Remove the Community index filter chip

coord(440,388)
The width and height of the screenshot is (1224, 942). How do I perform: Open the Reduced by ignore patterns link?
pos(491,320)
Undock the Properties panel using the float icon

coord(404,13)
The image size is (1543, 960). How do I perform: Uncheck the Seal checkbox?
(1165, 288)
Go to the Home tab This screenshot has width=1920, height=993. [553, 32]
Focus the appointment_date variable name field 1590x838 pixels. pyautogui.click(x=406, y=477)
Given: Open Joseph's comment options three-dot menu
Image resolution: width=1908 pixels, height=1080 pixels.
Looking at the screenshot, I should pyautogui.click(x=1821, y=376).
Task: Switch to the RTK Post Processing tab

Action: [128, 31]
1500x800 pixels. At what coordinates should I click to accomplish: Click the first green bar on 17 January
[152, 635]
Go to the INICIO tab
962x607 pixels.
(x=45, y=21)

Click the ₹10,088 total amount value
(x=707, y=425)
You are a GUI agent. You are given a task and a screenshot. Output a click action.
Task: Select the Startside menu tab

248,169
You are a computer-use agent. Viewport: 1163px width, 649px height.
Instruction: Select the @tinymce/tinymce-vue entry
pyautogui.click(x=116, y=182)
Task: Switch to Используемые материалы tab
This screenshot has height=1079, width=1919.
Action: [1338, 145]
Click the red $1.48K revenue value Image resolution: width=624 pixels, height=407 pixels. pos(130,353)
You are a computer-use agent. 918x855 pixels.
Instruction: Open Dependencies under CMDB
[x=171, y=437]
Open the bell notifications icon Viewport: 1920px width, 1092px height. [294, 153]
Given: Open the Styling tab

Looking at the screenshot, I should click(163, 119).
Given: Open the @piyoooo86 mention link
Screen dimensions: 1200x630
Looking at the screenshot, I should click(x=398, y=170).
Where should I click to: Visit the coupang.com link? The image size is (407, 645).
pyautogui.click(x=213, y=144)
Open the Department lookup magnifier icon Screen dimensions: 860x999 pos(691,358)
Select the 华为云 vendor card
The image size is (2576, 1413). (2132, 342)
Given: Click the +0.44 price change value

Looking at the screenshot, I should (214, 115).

◆ Task statement ◆
Copy out every one of the records above without making any changes to them.

◆ Response ◆
Remove the Community index filter chip

coord(440,388)
The width and height of the screenshot is (1224, 942). How do I perform: Open the Reduced by ignore patterns link?
pos(491,320)
Undock the Properties panel using the float icon

coord(404,13)
The image size is (1543, 960). How do I perform: Uncheck the Seal checkbox?
(1165, 288)
Go to the Home tab This screenshot has width=1920, height=993. [553, 32]
Focus the appointment_date variable name field 1590x838 pixels. pyautogui.click(x=406, y=477)
Given: Open Joseph's comment options three-dot menu
Image resolution: width=1908 pixels, height=1080 pixels.
Looking at the screenshot, I should pyautogui.click(x=1821, y=376).
Task: Switch to the RTK Post Processing tab

Action: [128, 31]
1500x800 pixels. At what coordinates should I click to accomplish: Click the first green bar on 17 January
[152, 635]
Go to the INICIO tab
962x607 pixels.
(x=45, y=21)

Click the ₹10,088 total amount value
(x=707, y=425)
You are a GUI agent. You are given a task and a screenshot. Output a click action.
Task: Select the Startside menu tab

248,169
You are a computer-use agent. Viewport: 1163px width, 649px height.
Instruction: Select the @tinymce/tinymce-vue entry
pyautogui.click(x=116, y=182)
Task: Switch to Используемые материалы tab
This screenshot has height=1079, width=1919.
Action: [1338, 145]
Click the red $1.48K revenue value Image resolution: width=624 pixels, height=407 pixels. pos(130,353)
You are a computer-use agent. 918x855 pixels.
Instruction: Open Dependencies under CMDB
[x=171, y=437]
Open the bell notifications icon Viewport: 1920px width, 1092px height. [294, 153]
Given: Open the Styling tab

Looking at the screenshot, I should click(163, 119).
Given: Open the @piyoooo86 mention link
Screen dimensions: 1200x630
Looking at the screenshot, I should click(x=398, y=170).
Where should I click to: Visit the coupang.com link? The image size is (407, 645).
pyautogui.click(x=213, y=144)
Open the Department lookup magnifier icon Screen dimensions: 860x999 pos(691,358)
Select the 华为云 vendor card
The image size is (2576, 1413). (2132, 342)
Given: Click the +0.44 price change value

Looking at the screenshot, I should (214, 115).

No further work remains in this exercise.